---
title: "SML201 Precept 7 Solutions, Spring 2020"
output: html_document
---
```{r setup, include=FALSE}
knitr::opts_chunk$set(echo = TRUE)
library(tidyverse)
```
### Problem 3
```{r}
titanic <- read.csv("http://guerzhoy.princeton.edu/201s20/titanic.csv")
```
*Learning goals*
* Understand calibration and FPR parity
* Be able to implement checks for calibration and quantities such as FPR/PPV/etc. parity
#### False Positive Parity
```{r}
get.FPR <- function(fit, data){
dat.neg <- data %>% filter(Survived == 0)
pred <- predict(fit, newdata = dat.neg, type = "response") > 0.5
mean(pred == 1)
}
fit <- glm(Survived ~ Sex + Age + Pclass, family = binomial, data = titanic)
FPR.m <- get.FPR(fit, titanic %>% filter(Sex == "male"))
FPR.f <- get.FPR(fit, titanic %>% filter(Sex == "female"))
data.frame(FPR.m = FPR.m, FPR.f = FPR.f)
```
The false positive rates vary quite dramatically between female and male passengers. There is no false positive parity.
#### Calibration
```{r}
get.PPV <- function(fit, data){
data$pred <- predict(fit, newdata = data, type = "response") > 0.5
data.predpos <- data %>% filter(pred == 1)
mean(data.predpos$Survived == 1)
}
get.NPV <- function(fit, data){
data$pred <- predict(fit, newdata = data, type = "response") > 0.5
data.predneg <- data %>% filter(pred == 0)
mean(data.predneg$Survived == 0)
}
fit <- glm(Survived ~ Sex + Age + Pclass, family = binomial, data = titanic)
PPV.m <- get.PPV(fit, titanic %>% filter(Sex == "male"))
PPV.f <- get.PPV(fit, titanic %>% filter(Sex == "female"))
NPV.m <- get.NPV(fit, titanic %>% filter(Sex == "male"))
NPV.f <- get.NPV(fit, titanic %>% filter(Sex == "female"))
data.frame(sex = c("m", "f"), PPV = c(PPV.m, PPV.f), NPV = c(NPV.m, NPV.f))
```
Calibration is also not satisfied.
#### Extra material
We can try to see whether calibration is approximately satisfied by looking at the "decile scores" that we can obtain for the Titanic data:
```{r}
fit <- glm(Survived ~ Sex + Age + Pclass, family = binomial, data = titanic)
titanic$decile <- round(predict(fit, newdata = titanic, type = "response")*10)

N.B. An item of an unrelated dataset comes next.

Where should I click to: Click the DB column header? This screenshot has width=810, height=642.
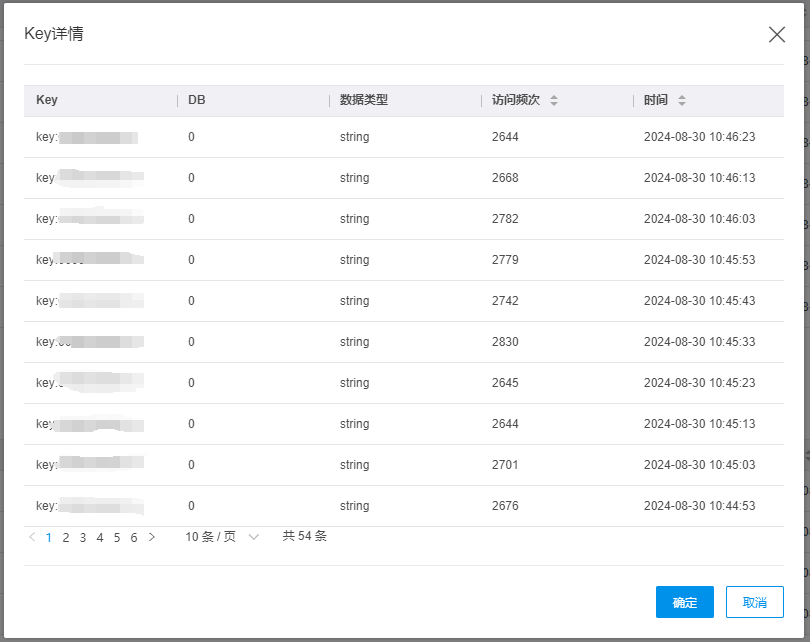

titanic.surv <- titanic %>% group_by(decile, Sex) %>%
summarize(Surv.Rate = mean(Survived), Surv.Total = sum(Survived), n = n()) %>%
rowwise() %>%
mutate(surv.min = binom.test(Surv.Total, n, p = Surv.Rate)$conf.int[1],
surv.max = binom.test(Surv.Total, n, p = Surv.Rate)$conf.int[2]) %>%
ungroup() %>%
group_by(decile) %>%
filter(n() > 1)
ggplot(titanic.surv, mapping = aes(x = decile, y = Surv.Rate, fill = Sex)) +
geom_bar(stat = "identity", position = "dodge") +
geom_errorbar(mapping = aes(ymin = surv.min, ymax = surv.max), position = "dodge") +
scale_x_continuous(breaks = c(0:10))
```
We'd expect equal survival probabilities for the same deciles if there is calibration. As you can see, that is not exactly the case; furthermore, there are no male passangers at all in the top three deciles.
We can try again, without including sex as a predictor:
```{r}
fit <- glm(Survived ~ Sex + Age + Pclass, family = binomial, data = titanic)
titanic$decile <- round(predict(fit, newdata = titanic, type = "response")*10)
titanic.surv <- titanic %>% group_by(decile, Sex) %>%
summarize(Surv.Rate = mean(Survived), Surv.Total = sum(Survived), n = n()) %>%
rowwise() %>%
mutate(surv.min = binom.test(Surv.Total, n, p = Surv.Rate)$conf.int[1],
surv.max = binom.test(Surv.Total, n, p = Surv.Rate)$conf.int[2]) %>%
ungroup() %>%
group_by(decile) %>%
filter(n() > 1)
ggplot(titanic.surv, mapping = aes(x = decile, y = Surv.Rate, fill = Sex)) +
geom_bar(stat = "identity", position = "dodge") +
geom_errorbar(mapping = aes(ymin = surv.min, ymax = surv.max), position = "dodge") +
scale_x_continuous(breaks = c(0:10))
```
We can't reject the idea that there is calibration here as well. But since sex is a predictor of survival, we'd expect that there would be no calibration.